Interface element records

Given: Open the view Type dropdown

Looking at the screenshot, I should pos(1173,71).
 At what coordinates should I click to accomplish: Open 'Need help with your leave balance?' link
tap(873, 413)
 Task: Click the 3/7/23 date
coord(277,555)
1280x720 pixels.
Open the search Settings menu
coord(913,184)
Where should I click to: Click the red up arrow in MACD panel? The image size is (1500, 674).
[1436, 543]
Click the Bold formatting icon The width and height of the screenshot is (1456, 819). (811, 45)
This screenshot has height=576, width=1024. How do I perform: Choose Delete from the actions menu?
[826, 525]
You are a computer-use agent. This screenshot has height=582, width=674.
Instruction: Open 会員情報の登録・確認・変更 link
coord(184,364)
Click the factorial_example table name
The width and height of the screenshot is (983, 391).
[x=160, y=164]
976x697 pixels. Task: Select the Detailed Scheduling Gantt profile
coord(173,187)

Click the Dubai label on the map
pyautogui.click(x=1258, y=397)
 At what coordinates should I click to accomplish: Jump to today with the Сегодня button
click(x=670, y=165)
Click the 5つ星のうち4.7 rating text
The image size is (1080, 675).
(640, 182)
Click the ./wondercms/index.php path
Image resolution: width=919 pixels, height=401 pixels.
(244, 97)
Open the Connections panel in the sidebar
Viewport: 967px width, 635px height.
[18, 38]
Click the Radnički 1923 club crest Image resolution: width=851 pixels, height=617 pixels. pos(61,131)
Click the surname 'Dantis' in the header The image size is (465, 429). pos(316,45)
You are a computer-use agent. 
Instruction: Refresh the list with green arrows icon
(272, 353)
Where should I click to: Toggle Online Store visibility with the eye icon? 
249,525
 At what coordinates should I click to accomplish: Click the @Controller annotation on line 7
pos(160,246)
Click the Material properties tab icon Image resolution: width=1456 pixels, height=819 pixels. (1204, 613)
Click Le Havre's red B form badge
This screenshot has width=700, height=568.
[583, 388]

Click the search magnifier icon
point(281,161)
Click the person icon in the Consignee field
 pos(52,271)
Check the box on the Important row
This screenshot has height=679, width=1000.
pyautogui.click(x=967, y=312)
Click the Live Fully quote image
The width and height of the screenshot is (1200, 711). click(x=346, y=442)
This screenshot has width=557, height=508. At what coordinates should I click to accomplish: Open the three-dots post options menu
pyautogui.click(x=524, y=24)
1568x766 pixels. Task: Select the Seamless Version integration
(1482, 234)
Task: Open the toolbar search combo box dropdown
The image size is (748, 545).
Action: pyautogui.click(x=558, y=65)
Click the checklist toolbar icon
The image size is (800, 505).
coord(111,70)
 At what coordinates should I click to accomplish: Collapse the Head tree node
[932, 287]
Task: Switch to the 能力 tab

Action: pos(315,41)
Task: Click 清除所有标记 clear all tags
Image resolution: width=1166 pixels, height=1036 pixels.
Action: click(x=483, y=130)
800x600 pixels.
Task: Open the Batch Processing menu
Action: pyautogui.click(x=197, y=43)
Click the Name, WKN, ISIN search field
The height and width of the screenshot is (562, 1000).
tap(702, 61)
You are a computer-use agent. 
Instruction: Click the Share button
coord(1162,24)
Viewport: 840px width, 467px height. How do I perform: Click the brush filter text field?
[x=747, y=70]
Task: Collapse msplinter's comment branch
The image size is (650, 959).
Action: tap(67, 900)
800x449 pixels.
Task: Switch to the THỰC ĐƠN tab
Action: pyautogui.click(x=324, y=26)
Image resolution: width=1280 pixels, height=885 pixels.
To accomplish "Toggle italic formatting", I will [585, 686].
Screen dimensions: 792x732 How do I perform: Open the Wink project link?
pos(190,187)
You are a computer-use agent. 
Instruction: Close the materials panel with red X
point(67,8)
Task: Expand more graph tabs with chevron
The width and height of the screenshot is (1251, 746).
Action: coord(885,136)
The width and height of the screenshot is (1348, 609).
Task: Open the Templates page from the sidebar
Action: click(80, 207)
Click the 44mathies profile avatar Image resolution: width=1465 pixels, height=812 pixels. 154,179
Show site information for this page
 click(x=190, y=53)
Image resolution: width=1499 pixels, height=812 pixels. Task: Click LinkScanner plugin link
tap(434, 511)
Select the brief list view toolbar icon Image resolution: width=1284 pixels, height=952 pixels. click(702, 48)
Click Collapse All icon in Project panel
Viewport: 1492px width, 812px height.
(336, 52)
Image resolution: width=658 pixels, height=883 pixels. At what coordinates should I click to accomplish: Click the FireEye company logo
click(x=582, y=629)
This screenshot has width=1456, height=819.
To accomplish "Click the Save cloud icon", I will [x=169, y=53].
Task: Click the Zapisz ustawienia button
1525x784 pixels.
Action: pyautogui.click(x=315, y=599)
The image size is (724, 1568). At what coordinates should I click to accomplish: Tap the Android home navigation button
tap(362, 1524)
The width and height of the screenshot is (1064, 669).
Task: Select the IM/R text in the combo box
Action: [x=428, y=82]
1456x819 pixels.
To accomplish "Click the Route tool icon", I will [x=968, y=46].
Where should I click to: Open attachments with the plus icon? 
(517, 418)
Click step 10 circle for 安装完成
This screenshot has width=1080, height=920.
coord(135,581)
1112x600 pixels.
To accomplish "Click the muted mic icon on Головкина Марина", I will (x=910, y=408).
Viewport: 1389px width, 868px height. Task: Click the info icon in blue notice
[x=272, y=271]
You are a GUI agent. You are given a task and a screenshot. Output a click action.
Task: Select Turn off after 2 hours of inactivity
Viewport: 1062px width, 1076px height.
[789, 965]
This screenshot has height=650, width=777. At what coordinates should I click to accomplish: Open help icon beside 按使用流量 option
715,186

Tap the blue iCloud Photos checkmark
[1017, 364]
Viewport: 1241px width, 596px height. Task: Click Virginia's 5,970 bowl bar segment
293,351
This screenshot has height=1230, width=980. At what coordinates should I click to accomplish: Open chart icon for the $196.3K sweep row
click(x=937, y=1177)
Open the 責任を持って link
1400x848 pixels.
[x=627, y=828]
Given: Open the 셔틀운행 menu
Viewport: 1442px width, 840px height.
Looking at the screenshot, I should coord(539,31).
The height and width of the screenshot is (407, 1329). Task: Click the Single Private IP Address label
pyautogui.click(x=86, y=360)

• _To be done_
Copy out the lines starting with the one containing "1280x720 pixels." and ending with the one containing "coord(184,364)", both included.

• _Exercise result_
1280x720 pixels.
Open the search Settings menu
coord(913,184)
Where should I click to: Click the red up arrow in MACD panel? The image size is (1500, 674).
[1436, 543]
Click the Bold formatting icon The width and height of the screenshot is (1456, 819). (811, 45)
This screenshot has height=576, width=1024. How do I perform: Choose Delete from the actions menu?
[826, 525]
You are a computer-use agent. This screenshot has height=582, width=674.
Instruction: Open 会員情報の登録・確認・変更 link
coord(184,364)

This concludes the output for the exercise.